Reproduce the records below from the line containing "You are a computer-use" through the end of the records, including both ends, and leave out the pictures.
※
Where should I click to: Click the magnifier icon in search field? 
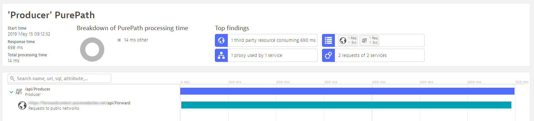tap(13, 79)
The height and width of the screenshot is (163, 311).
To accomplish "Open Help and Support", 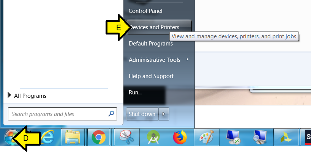I will point(151,76).
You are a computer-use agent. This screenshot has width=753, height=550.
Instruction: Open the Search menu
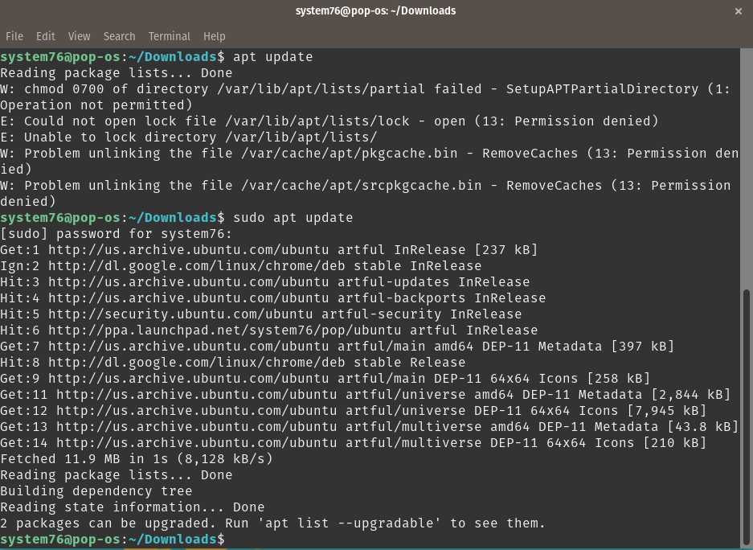119,36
※
- _Result_:
You are a computer-use agent. This screenshot has width=753, height=550.
Instruction: Open the Search menu
119,36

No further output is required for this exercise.